The thousands of Jewish women whose husbands had disappeared during the late World War should not be considered as “Agunoths” and should be free to remarry, declares a resolution adopted recently by the conference of the World Union for Progressive Judaism in London, which was submitted to that body by the World Organization of Jewish Women, of which Mrs. Alexander Kohut is president and Mrs. Estelle M. Sternberger is secretary.
In acting upon the plea of the World Organization of Jewish Women that the Jewish divorce laws be modified in reference to certain recognized problems, with particular reference to the Agunoths, the World Union for Progressive Judaism resolved:
1. That women should be on a footing of perfect equality with men as regards marriage and divorce.

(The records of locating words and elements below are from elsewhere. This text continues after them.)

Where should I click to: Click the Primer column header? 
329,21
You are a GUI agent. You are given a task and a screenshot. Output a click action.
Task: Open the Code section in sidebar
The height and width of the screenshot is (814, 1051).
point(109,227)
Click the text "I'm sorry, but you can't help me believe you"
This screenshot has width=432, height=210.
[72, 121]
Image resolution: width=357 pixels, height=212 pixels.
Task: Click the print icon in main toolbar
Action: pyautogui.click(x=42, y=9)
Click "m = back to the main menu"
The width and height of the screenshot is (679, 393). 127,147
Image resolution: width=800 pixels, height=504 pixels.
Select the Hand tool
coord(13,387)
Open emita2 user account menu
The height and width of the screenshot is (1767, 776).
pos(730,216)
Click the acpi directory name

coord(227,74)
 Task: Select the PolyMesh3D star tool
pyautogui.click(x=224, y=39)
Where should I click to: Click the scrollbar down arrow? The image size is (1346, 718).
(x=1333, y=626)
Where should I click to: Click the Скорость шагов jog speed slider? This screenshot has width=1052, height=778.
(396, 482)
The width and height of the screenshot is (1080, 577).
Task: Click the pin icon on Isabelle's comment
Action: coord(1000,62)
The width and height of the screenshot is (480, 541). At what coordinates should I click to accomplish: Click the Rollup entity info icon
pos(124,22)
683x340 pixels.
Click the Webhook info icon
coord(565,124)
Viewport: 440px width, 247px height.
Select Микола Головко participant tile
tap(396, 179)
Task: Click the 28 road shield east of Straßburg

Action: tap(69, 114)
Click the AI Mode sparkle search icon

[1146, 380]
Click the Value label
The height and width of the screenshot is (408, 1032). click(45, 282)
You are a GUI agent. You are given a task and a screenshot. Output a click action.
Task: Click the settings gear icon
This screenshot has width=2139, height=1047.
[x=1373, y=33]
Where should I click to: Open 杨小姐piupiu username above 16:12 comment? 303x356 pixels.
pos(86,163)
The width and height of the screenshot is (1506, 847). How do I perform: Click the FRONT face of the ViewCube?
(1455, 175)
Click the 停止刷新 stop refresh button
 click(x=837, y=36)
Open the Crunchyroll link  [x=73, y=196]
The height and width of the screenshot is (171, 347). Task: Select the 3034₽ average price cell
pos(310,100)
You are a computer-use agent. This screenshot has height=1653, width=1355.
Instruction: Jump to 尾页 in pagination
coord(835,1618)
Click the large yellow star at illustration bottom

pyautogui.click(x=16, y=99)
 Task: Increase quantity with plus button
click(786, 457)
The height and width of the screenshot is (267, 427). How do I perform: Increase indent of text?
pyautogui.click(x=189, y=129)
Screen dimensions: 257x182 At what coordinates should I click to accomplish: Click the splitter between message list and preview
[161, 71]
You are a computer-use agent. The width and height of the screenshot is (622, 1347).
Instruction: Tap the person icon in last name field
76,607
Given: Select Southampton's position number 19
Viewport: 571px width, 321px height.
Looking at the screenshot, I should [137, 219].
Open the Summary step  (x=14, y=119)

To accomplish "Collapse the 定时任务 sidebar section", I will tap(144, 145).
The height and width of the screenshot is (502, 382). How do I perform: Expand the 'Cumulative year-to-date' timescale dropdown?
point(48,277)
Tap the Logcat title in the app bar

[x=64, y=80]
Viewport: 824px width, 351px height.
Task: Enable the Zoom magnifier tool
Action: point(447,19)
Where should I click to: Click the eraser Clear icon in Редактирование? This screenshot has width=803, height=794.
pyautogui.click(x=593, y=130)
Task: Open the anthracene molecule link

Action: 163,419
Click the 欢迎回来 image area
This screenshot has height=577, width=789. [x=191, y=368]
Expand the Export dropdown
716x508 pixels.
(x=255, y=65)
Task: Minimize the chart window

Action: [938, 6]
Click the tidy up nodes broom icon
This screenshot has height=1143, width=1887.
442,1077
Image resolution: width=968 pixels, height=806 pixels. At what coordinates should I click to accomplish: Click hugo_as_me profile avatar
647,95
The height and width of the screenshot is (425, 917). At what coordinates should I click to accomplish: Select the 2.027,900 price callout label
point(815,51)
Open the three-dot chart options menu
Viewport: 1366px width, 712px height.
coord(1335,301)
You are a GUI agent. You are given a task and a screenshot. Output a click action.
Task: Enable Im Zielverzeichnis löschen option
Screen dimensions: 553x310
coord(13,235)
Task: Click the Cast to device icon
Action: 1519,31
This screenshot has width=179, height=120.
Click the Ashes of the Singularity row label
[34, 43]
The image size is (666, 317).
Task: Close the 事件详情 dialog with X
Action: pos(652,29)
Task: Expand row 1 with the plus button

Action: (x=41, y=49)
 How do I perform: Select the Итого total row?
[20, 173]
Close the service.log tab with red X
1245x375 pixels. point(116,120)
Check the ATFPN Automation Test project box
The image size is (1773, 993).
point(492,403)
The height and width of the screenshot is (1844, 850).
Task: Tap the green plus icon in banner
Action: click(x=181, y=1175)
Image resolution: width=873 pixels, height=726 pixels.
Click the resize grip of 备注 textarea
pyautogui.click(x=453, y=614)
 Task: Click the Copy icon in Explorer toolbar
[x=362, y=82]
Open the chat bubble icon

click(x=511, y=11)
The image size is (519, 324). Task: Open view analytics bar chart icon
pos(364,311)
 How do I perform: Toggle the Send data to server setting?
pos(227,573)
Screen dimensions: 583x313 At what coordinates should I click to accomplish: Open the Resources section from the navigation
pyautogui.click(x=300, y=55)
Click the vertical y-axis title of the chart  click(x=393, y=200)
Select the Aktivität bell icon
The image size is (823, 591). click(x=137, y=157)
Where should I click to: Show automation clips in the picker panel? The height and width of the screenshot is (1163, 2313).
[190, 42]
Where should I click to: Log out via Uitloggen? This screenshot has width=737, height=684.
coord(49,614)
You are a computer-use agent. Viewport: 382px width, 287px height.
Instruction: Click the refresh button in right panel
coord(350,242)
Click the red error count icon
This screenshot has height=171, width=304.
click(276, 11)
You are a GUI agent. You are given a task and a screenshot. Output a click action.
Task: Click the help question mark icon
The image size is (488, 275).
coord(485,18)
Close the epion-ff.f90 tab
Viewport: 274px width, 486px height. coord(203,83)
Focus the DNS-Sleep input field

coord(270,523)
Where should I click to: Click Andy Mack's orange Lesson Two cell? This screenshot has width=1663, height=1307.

2. That the thousands of Jewish women who have lost track of their husbands in the late World War, from whom they have not heard and who presumably are dead, must be considered as released from their technical condition of “Agunoths” and should be considered as free and legally entitled to remarriage.
3. That the non-performance of Chalitza, (which a childless widow must, according to Jewish Orthodox law, receive from her late husband’s brother before she is allowed to remarry) because of the abuses which have grown up in connection with this ceremony and which have cruelly impaired the rights of women and have imposed unfair hardship upon them, should no longer be an impediment to her remarriage.